Pursuant to the Companys non-management directors compensation programs, Mr. Edwards will be
entitled to receive: (i) annual cash compensation of $60,000, payable quarterly in arrears, for
services rendered as a director; (ii) additional annual cash compensation of $15,000, payable
quarterly in arrears, for participation on the Audit Committee, (iii) upon his appointment, an
automatic grant of options to purchase 25,000 shares, with an exercise price equal to the grant
date fair market value, which shall vest 25% on the first anniversary and in 36 equal monthly
installments thereafter; (iv) an annual automatic grant of 12,500 options on the date of each
annual general meeting, which shall vest 25% on the first anniversary and in 36 equal monthly
installments thereafter; and (v) an annual stock bonus award following each annual general meeting
of shareholders having an aggregate fair market value of $100,000. The Companys Articles of
Association provide that, subject to the Singapore Companies Act, every director shall be entitled
to be indemnified by the Company against all costs, charges, losses, expenses and liabilities
incurred by him in the execution and discharge of his duties or in relation thereto.

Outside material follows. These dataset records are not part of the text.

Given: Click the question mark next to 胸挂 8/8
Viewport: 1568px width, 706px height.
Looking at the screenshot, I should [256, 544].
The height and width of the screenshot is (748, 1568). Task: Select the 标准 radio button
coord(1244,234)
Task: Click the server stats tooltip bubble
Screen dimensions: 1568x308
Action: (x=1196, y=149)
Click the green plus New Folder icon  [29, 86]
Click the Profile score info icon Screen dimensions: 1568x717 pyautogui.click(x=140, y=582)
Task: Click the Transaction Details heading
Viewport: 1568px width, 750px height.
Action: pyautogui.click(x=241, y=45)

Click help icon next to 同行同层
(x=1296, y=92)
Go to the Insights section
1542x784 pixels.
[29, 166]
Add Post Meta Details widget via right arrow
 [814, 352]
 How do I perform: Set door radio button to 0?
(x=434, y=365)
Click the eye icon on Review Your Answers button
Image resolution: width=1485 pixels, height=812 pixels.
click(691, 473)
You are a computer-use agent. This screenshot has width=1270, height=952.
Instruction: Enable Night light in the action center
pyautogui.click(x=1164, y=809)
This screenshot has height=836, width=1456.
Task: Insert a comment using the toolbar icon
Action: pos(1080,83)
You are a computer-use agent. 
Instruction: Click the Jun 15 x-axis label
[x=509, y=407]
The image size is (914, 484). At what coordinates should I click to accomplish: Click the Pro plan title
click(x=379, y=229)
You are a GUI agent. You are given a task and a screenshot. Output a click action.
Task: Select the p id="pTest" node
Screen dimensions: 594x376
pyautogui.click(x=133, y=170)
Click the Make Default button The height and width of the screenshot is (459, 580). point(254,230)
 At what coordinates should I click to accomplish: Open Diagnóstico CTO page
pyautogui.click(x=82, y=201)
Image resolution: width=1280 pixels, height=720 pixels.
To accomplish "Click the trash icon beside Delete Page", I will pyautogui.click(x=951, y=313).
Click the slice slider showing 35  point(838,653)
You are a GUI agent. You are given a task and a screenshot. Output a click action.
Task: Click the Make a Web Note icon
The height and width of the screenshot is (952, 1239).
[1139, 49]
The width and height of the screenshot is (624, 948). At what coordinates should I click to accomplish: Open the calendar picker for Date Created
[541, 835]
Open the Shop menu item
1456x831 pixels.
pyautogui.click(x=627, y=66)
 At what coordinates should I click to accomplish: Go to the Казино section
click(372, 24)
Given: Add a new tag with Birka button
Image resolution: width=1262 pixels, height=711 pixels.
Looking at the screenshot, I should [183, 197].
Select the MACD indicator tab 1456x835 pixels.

The Company
has entered into indemnification agreements with its directors which provide for indemnification
to the maximum extent permitted by the Singapore Companies Act. The Company also has obtained a
policy of directors and officers liability insurance that will insure directors against the cost
of defense, settlement or payment of a judgment under certain circumstances which are permitted
under the Singapore Companies Act.
The foregoing description of the Companys non-management directors compensation programs is
qualified by reference to the description included in the definitive proxy statement for the
Companys 2008 Annual General Meeting, which was filed with the Securities and Exchange Commission
on July 29, 2008.
On October 13, 2008, the Company issued a press release announcing Mr. Sharps retirement and
Mr. Edwards appointment, a copy of which is attached as Exhibit 99.1 hereto.